Y by rkm0959, tenplusten, Purple_Planet, Adventure10, cubres

Lemma:Let $ID\cap \odot I_A=\{P\}$ than $\odot BPC$ tangents to $\odot I_a$
Proof:
Let $\odot I_A$ touch AB,AC,BC in E,F,D.Let the E,F-midlines of triangles $\triangle BED$ and $\triangle CFD$ cut in $R$ .Now $R$ is the radical center of $B,C,\odot I_A$ so $BR=RC$ but also $t(R,\odot I_A)\cdot BC=BR\cdot BD+CR\cdot CD$ where $t(X,\odot A)$ is the length of a tangent from $X$ to $\odot A$ , so by Casey's $\odot BRC$ tangent to $\odot I_A$ but $R$ is the midpoint of $ID$ and so if $ID\cap \odot I_A=\{P\}$ than ID bisects $\angle BPC$ $\implies$ $P\in \odot BRC$ and so the conclusion follows.

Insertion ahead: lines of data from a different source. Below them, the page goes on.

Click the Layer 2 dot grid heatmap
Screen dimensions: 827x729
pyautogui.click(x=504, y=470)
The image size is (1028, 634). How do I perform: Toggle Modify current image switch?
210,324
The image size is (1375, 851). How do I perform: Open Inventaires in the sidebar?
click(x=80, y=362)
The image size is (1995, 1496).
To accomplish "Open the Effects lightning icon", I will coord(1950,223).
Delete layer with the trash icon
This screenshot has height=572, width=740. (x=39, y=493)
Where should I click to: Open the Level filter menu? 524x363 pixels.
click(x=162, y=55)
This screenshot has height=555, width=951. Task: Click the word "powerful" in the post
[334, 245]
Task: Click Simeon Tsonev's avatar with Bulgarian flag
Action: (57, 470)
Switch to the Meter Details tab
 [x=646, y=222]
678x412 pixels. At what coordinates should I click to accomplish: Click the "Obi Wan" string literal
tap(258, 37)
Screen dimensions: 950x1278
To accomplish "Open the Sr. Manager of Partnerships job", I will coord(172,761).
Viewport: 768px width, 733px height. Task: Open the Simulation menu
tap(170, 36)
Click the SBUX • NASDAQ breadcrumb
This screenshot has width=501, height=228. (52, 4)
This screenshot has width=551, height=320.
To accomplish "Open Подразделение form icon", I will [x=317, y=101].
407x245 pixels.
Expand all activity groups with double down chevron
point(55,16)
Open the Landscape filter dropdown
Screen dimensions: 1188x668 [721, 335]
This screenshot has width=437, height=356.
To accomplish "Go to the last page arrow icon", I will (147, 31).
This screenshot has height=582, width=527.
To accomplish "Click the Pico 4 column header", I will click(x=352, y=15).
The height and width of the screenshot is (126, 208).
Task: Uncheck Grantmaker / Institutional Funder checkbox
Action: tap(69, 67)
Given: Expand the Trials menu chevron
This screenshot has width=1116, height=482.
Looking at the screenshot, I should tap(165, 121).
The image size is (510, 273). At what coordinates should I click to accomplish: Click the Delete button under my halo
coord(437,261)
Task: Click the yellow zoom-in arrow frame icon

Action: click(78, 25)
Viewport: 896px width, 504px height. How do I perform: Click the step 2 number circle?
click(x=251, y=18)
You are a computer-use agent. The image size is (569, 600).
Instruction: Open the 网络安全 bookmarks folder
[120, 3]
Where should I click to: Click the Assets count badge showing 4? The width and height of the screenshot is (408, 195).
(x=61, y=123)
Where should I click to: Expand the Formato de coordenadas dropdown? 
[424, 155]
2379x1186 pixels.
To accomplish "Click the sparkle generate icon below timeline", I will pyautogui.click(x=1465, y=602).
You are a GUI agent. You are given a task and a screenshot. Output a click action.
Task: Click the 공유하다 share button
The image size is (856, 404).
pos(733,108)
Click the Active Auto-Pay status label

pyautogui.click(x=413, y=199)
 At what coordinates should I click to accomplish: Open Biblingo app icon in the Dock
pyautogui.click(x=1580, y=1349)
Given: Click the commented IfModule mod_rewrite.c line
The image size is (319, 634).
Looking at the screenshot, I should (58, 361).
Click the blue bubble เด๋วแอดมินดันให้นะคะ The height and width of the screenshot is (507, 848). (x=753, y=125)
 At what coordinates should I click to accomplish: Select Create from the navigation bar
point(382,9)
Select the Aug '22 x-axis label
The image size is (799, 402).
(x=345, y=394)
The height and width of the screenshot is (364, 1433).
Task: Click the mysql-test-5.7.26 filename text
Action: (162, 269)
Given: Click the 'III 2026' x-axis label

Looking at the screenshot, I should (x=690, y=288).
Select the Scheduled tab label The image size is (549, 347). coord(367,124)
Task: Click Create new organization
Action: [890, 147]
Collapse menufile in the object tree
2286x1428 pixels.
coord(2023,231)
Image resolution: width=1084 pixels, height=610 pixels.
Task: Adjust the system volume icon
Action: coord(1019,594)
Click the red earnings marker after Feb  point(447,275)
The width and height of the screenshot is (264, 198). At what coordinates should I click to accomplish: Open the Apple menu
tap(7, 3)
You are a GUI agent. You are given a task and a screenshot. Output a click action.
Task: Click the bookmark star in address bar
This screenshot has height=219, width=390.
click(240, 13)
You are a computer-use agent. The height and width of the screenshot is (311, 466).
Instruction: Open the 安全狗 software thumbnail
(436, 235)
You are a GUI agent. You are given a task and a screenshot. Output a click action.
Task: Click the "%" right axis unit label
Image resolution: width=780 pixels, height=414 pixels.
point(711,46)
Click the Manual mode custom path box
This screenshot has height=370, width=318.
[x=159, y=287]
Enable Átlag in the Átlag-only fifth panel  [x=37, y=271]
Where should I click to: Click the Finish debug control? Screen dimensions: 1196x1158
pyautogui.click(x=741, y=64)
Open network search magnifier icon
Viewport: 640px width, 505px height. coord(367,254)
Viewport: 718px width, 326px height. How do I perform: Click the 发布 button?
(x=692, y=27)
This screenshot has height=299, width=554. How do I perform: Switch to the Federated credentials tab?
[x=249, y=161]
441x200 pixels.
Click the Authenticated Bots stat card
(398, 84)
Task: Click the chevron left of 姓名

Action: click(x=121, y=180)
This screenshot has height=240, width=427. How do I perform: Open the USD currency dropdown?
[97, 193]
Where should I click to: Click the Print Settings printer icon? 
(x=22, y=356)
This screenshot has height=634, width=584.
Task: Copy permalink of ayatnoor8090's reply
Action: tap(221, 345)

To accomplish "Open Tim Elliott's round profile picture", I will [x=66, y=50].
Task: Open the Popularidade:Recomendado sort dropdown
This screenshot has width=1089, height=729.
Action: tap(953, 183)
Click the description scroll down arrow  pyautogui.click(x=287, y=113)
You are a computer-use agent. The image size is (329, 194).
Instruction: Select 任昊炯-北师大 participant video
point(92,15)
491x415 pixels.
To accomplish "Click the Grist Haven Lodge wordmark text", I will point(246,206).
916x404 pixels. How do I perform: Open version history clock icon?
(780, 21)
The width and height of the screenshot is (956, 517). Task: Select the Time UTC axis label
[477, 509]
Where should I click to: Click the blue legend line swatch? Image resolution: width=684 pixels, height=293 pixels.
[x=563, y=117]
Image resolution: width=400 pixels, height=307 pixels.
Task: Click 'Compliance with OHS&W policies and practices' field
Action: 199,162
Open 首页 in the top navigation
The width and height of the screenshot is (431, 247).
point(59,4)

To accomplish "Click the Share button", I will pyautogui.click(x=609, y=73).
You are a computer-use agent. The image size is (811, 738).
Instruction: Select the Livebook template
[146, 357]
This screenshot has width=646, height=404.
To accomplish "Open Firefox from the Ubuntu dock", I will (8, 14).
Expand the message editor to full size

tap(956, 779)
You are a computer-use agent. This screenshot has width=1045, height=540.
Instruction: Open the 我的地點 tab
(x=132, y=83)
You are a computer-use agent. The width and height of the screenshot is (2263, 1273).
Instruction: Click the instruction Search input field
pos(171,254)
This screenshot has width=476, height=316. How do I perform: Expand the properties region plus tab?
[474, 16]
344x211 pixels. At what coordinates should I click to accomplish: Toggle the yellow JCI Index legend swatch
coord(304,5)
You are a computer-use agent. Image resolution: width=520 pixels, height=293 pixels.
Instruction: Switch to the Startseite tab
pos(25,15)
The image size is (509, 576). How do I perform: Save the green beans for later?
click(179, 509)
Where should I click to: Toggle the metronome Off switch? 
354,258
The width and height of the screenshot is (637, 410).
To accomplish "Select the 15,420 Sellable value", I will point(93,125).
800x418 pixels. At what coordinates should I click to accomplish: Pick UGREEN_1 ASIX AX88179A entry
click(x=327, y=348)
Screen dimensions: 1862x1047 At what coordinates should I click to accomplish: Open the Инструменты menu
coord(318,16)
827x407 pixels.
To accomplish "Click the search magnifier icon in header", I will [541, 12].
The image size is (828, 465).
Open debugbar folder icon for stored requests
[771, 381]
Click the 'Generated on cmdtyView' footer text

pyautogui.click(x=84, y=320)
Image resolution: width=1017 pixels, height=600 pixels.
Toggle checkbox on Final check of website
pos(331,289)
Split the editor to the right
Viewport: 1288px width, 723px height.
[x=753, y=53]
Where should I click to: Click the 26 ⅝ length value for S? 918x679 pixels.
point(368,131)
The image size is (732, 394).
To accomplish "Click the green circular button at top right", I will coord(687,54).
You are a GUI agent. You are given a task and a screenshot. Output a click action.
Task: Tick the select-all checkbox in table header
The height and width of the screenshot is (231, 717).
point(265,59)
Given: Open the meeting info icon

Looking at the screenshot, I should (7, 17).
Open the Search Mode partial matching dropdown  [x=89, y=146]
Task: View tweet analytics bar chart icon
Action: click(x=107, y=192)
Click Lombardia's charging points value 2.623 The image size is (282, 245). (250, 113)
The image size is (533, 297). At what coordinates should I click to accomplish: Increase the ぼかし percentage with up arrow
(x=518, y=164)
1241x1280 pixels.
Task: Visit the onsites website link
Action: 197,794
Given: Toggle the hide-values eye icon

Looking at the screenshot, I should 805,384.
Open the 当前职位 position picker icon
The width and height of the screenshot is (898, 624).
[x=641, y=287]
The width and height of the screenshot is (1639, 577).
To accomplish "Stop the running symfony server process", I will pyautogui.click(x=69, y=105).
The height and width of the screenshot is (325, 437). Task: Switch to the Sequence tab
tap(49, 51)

Let the perpendicular bisector of $AE$ cut $DG,DF$ in $V,N$ and let $L$ be the midpoint of $AE$ I'll prove that $L$ is the midpoint of $VN$ .Notice that $PP\cap BC$ is on the radical axis of $\odot BAC,\odot I_A$ and so $PP,DD,GF$ are concurrent $\implies$ $DGPF$ is harmonic and hence $ID$ is the symmedian in $\triangle DGF$ so the rest is proving that $GF,VN$ are anti-parallel,:
$\angle DGF=\angle EDF=\angle NVD$ Hence the conclusion.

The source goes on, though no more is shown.